(Saved entries)
=-=-=-=-=
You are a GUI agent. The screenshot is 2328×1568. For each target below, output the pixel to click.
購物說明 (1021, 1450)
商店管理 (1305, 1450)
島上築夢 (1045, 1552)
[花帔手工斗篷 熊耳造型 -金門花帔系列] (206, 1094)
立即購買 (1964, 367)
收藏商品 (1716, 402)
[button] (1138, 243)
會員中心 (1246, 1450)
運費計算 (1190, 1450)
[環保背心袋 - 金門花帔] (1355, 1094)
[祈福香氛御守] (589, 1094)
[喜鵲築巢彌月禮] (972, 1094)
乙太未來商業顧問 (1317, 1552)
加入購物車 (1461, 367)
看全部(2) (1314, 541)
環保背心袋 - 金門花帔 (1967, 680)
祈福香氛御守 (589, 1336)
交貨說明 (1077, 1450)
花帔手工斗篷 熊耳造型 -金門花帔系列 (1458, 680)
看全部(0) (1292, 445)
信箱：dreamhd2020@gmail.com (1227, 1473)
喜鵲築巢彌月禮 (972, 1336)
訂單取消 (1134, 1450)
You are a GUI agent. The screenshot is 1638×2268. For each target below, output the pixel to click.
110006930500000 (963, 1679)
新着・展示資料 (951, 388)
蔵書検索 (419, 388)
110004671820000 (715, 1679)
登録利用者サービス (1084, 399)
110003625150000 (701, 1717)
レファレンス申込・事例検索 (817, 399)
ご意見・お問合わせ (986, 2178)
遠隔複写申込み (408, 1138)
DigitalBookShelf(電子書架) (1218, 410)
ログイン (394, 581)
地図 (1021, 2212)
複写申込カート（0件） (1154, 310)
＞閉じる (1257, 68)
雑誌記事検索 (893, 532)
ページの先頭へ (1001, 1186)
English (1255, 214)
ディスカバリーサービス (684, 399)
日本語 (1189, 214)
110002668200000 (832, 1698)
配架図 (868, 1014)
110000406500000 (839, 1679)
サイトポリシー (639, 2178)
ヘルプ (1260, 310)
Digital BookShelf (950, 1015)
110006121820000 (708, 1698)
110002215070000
=-=-=-=-=
Your task is to count the lines of the records that contain "target". Answer with only that number.

2